Pergunta sincera: quantas vezes você viu (presencialmente) ou com qual frequência você lê notícias de umbandistas e candomblecistas invadindo e depredando igreja evangélicas?
O combate à intolerância religiosa ainda é, infelizmente, um dos grandes desafios do Brasil.
E se eu te dizer que em 2025, o país registrou 4.424 violações à liberdade de crença ou de culto, um aumento de 14% em relação aos 3.853 de 2024?
As informações são do Painel de Dados da Ouvidoria Nacional de Direitos Humanos do Ministério dos Direitos Humanos e da Cidadania (MDHC)
Mas esse efeito tem origem, responsáveis, explicação e nome: "Racismo Religioso". Ele é o fruto do desejo de hegemonia religiosa, praticado por grupos extremistas, presentes em algumas igrejas evangélicas neopentecostais.

• [Dados fornecidos]

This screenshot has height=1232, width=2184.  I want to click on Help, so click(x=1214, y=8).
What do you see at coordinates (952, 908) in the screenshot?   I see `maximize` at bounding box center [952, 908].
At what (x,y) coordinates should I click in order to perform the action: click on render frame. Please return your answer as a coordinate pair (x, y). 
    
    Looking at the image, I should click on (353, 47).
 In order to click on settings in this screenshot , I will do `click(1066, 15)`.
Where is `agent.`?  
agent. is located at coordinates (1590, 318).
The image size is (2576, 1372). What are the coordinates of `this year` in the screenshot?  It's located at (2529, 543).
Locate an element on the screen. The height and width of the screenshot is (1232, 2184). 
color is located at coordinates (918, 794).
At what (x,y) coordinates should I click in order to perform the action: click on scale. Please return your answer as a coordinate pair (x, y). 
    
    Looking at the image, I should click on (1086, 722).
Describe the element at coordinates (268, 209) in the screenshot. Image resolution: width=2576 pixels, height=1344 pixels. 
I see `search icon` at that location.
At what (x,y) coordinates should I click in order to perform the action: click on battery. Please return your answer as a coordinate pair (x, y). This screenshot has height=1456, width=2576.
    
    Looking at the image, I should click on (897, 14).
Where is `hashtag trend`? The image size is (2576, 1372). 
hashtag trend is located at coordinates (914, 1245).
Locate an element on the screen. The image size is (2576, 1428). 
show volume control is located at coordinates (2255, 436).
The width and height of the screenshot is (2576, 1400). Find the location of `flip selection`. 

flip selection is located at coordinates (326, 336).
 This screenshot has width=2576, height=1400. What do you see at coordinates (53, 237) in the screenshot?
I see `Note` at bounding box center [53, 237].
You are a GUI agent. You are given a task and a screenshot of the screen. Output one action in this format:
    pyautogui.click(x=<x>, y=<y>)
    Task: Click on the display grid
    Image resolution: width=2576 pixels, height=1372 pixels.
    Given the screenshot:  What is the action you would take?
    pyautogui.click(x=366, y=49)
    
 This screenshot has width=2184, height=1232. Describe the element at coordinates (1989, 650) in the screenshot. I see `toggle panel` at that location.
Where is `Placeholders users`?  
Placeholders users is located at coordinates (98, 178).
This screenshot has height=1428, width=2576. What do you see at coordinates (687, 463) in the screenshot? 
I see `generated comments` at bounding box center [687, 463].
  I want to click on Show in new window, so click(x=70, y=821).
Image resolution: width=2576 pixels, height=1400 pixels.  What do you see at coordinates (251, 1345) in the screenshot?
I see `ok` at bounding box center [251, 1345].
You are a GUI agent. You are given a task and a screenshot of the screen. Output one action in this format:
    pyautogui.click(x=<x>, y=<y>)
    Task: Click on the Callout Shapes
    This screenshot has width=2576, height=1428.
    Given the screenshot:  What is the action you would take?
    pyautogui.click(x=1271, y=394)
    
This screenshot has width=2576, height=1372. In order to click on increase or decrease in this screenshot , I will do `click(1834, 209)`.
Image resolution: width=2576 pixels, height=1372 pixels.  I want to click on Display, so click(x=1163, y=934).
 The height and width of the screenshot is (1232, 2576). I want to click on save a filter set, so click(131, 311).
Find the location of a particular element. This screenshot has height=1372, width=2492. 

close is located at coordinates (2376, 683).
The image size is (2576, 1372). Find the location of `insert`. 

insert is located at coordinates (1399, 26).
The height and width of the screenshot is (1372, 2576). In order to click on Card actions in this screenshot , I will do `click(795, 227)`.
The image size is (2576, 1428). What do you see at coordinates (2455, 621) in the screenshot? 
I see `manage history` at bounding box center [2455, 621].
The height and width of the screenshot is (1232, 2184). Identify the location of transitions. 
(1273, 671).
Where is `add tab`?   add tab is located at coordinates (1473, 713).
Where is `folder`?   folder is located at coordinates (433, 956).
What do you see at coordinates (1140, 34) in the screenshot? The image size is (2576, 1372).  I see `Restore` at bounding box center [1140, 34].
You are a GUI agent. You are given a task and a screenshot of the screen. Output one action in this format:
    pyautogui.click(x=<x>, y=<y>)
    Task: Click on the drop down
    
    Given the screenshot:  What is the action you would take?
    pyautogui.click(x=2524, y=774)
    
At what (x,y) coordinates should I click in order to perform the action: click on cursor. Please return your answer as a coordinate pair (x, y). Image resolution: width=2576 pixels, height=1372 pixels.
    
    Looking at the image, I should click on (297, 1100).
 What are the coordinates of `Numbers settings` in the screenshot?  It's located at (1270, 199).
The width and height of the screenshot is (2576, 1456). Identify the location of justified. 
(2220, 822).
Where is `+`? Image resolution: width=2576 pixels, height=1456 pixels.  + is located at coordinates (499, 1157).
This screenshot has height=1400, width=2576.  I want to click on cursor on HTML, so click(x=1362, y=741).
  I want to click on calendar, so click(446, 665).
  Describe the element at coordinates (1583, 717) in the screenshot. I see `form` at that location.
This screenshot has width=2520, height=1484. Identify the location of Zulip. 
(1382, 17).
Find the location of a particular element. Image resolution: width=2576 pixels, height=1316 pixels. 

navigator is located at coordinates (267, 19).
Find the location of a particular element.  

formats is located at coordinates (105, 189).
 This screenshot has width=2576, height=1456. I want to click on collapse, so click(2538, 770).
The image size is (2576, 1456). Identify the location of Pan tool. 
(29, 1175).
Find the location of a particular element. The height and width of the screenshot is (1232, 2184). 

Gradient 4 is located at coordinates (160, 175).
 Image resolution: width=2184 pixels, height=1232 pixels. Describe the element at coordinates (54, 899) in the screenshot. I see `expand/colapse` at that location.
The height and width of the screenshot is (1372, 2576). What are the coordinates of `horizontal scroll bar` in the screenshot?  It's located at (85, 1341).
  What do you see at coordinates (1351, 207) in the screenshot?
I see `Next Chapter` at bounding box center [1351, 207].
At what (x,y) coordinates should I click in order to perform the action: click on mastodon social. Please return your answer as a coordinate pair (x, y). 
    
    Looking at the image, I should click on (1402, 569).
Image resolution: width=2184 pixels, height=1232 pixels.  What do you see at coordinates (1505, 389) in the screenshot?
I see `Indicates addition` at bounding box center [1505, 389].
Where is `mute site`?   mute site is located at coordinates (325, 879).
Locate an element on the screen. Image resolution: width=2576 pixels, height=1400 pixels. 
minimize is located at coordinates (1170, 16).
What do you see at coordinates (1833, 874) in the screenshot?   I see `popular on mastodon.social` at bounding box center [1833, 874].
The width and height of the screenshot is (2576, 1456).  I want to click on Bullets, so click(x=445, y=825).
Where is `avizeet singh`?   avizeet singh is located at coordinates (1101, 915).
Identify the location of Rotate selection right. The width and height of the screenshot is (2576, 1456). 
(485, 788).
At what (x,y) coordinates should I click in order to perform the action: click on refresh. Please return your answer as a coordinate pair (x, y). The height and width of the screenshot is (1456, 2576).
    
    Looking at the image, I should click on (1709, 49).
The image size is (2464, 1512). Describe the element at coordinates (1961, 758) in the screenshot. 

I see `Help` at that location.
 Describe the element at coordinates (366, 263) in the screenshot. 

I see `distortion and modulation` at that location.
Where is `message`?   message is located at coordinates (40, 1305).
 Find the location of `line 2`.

• [Lista de exercícios]
1 > Responda com base no texto sobre intolerância religiosa:
(a) Quantas violações à liberdade de crença ou de culto o país registrou em 2025?
(b) De onde vêm essas informações?
(c) Que nome o texto dá a esse efeito?
2 > Resuma em duas frases o texto sobre intolerância religiosa.
3 > Continue o texto sobre intolerância religiosa a partir da última frase apresentada.
Os registros são um material à parte, independente do texto sobre intolerância religiosa.

• [Respostas esperadas]
1 >
(a) 4.424 violações.
(b) Do Painel de Dados da Ouvidoria Nacional de Direitos Humanos do Ministério dos Direitos Humanos e da Cidadania (MDHC).
(c) "Racismo Religioso".

2 > O combate à intolerância religiosa ainda é um grande desafio no Brasil, que registrou 4.424 violações à liberdade de crença ou de culto em 2025, um aumento de 14% em relação às 3.853 de 2024, segundo a Ouvidoria Nacional de Direitos Humanos do MDHC. O texto chama esse efeito de "Racismo Religioso" e o atribui ao desejo de hegemonia religiosa de grupos extremistas presentes em algumas igrejas evangélicas neopentecostais.

3 >
Também é o resultado da herança colonial, em que os ataques contra as religiões de matriz africana (como candomblé e umbanda) não é apenas dogma, mas o ódio contra a cor da pele e a cultura dos praticantes.
Numa era em que igrejas e templos cristãos se tornaram 'cnpj' e pastores encontraram uma fonte de enriquecimento, a desinformação nas redes sociais amplifica os mitos sobre rituais de outras religiões.
Se você absolutamente nunca participou de nenhum tipo de festividade ou evento em uma templo de umbanda ou candomblé, mas ainda assim carrega preconceito ou desinformação sobre algo que não conhece, é hora de você rever conceitos.